Further Limitation of the Right to Challenge Resolutions
According to the already existing regulation in the German Stock Corporation Act, a resolution may not be challenged on the grounds that stockholder rights exercised electronically have been violated by a technical malfunction, unless the company can be accused of intent or gross negligence. The Corona Mitigation Act extends the restrictions on the right to challenge resolutions to other provisions of the German Stock Corporation Act that relate to participation and voting via electronic communication. Furthermore, the action for avoidance cannot be directed against the fundamental decision of the Management Board to hold a virtual general Meeting, nor against a restricted provision of information in the virtual general meeting. In this respect, only the challenge on the grounds of intentional or wilful violations remains; grossly negligent (as well as simply negligent) violations are harmless.

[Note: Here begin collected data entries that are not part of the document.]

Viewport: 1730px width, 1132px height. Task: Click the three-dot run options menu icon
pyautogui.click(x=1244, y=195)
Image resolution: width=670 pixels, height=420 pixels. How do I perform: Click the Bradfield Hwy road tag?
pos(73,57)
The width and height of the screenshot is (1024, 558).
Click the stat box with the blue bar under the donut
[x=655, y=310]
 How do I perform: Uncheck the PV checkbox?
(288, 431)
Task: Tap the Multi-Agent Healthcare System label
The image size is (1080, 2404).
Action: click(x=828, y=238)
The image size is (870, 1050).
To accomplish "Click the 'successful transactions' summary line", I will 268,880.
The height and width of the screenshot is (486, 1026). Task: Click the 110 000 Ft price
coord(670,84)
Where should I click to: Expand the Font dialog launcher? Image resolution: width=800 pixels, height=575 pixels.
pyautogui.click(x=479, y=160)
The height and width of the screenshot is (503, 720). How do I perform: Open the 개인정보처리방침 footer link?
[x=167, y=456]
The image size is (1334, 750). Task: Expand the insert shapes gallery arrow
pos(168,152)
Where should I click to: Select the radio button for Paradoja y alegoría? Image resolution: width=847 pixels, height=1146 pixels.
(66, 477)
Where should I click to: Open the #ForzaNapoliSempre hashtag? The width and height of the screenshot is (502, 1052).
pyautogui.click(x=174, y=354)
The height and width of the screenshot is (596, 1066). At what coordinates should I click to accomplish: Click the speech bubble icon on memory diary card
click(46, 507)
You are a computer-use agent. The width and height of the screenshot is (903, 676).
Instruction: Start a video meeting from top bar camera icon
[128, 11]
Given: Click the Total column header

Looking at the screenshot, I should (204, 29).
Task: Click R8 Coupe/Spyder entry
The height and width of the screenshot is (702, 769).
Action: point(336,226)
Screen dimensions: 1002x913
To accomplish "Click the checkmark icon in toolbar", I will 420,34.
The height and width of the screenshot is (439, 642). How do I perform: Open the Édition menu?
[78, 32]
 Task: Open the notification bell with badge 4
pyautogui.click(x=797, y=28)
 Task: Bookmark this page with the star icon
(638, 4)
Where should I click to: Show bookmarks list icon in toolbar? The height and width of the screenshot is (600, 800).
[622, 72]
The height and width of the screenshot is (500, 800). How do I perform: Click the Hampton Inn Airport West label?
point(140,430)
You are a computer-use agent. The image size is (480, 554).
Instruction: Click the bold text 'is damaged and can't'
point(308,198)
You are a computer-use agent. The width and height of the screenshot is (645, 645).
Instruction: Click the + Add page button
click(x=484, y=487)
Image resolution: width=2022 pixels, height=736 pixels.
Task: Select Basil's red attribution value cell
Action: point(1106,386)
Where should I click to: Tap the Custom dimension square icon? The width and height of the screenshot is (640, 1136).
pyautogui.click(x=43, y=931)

Adjustments of Statutory Time Limits
The Corona Mitigation Act provides for temporary adjustments to certain statutory time limits. In particular, the following should be mentioned:
- With the consent of the Supervisory Board, the general meeting may be convened up to 21 days (instead of 30 days) before the date of the meeting.
- With the consent of the Supervisory Board, the annual general meeting (ordentliche Hauptversammlung) in 2020 may also be postponed beyond the eight-month period stipulated by the German Stock Corporation Act. However, this does not apply to a Societas Europaea (SE), where the annual general meeting must be held within six months in accordance with the SE Regulation.
- The record date for the proof of stockholdings in listed German stock corporations is now the 12th day (instead of the 21st day) before the general meeting. Irrespective of deviating provisions of the articles of association, the proof must be received at the latest on the fourth day (instead of the sixth day) prior to the general meeting, unless the Management Board has provided for a shorter period in the convening notice.
Facilitated Interim Payments towards the Net Income
Also without authorisation in the articles of association, the Management Board can now make an interim payment towards the net income in accordance with section 59 of the German Stock Corporation Act with the approval of the Supervisory Board alone.
The necessary infrastructure for holding general meetings using electronic means of communication can be obtained from specialised technical service providers, which is why such kind of general meetings are already commonplace at many German stock corporations with a comparatively small group of stockholders. For German stock corporations whose articles of association do not contain any provisions on the use of electronic means of communication and which have not made use of these possibilities in the past, the legal framework for holding such general meetings has now been created. Especially because of the far-reaching restrictions of the rights of challenging resolutions, the present exceptional situation can be an occasion to use the given technical possibilities for the first time and, if necessary, to create the framework conditions in the articles of association for their use after the COVID-19 pandemic.